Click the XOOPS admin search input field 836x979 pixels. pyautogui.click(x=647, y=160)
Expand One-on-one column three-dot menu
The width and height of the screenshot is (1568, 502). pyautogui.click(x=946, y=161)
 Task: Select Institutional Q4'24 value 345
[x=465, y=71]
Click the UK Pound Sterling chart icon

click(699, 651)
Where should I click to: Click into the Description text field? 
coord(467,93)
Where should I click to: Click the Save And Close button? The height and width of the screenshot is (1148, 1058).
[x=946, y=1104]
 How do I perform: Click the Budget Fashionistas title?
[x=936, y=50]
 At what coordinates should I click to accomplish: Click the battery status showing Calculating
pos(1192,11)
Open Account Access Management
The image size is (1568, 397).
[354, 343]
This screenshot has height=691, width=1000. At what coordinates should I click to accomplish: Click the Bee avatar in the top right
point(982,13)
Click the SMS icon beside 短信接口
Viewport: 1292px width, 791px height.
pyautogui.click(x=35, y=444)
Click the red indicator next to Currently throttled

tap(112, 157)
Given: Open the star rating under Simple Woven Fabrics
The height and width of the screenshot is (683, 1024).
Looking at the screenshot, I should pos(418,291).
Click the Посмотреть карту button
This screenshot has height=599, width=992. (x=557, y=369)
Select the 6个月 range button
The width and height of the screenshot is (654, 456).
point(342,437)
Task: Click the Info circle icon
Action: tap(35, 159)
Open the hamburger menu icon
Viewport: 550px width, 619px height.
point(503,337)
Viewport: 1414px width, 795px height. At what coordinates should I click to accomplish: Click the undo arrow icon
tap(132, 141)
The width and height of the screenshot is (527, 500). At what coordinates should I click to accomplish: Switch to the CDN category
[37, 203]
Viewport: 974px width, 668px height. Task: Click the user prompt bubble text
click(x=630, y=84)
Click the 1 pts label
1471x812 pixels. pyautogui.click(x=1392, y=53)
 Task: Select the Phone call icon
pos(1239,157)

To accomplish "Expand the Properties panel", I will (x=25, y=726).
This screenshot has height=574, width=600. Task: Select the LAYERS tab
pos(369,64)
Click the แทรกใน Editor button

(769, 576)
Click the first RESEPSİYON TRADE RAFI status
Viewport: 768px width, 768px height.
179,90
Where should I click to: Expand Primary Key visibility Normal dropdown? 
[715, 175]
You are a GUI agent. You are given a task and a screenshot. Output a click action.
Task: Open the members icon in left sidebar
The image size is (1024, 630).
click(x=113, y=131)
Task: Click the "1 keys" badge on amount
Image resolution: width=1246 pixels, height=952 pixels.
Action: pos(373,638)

※ ※ ※

Print all of the data exactly as it was given.

= EXPECTED ANSWER =
Click the XOOPS admin search input field 836x979 pixels. pyautogui.click(x=647, y=160)
Expand One-on-one column three-dot menu
The width and height of the screenshot is (1568, 502). pyautogui.click(x=946, y=161)
 Task: Select Institutional Q4'24 value 345
[x=465, y=71]
Click the UK Pound Sterling chart icon

click(699, 651)
Where should I click to: Click into the Description text field? 
coord(467,93)
Where should I click to: Click the Save And Close button? The height and width of the screenshot is (1148, 1058).
[x=946, y=1104]
 How do I perform: Click the Budget Fashionistas title?
[x=936, y=50]
 At what coordinates should I click to accomplish: Click the battery status showing Calculating
pos(1192,11)
Open Account Access Management
The image size is (1568, 397).
[354, 343]
This screenshot has height=691, width=1000. At what coordinates should I click to accomplish: Click the Bee avatar in the top right
point(982,13)
Click the SMS icon beside 短信接口
Viewport: 1292px width, 791px height.
pyautogui.click(x=35, y=444)
Click the red indicator next to Currently throttled

tap(112, 157)
Given: Open the star rating under Simple Woven Fabrics
The height and width of the screenshot is (683, 1024).
Looking at the screenshot, I should pos(418,291).
Click the Посмотреть карту button
This screenshot has height=599, width=992. (x=557, y=369)
Select the 6个月 range button
The width and height of the screenshot is (654, 456).
point(342,437)
Task: Click the Info circle icon
Action: tap(35, 159)
Open the hamburger menu icon
Viewport: 550px width, 619px height.
point(503,337)
Viewport: 1414px width, 795px height. At what coordinates should I click to accomplish: Click the undo arrow icon
tap(132, 141)
The width and height of the screenshot is (527, 500). At what coordinates should I click to accomplish: Switch to the CDN category
[37, 203]
Viewport: 974px width, 668px height. Task: Click the user prompt bubble text
click(x=630, y=84)
Click the 1 pts label
1471x812 pixels. pyautogui.click(x=1392, y=53)
 Task: Select the Phone call icon
pos(1239,157)

To accomplish "Expand the Properties panel", I will (x=25, y=726).
This screenshot has height=574, width=600. Task: Select the LAYERS tab
pos(369,64)
Click the แทรกใน Editor button

(769, 576)
Click the first RESEPSİYON TRADE RAFI status
Viewport: 768px width, 768px height.
179,90
Where should I click to: Expand Primary Key visibility Normal dropdown? 
[715, 175]
You are a GUI agent. You are given a task and a screenshot. Output a click action.
Task: Open the members icon in left sidebar
The image size is (1024, 630).
click(x=113, y=131)
Task: Click the "1 keys" badge on amount
Image resolution: width=1246 pixels, height=952 pixels.
Action: pos(373,638)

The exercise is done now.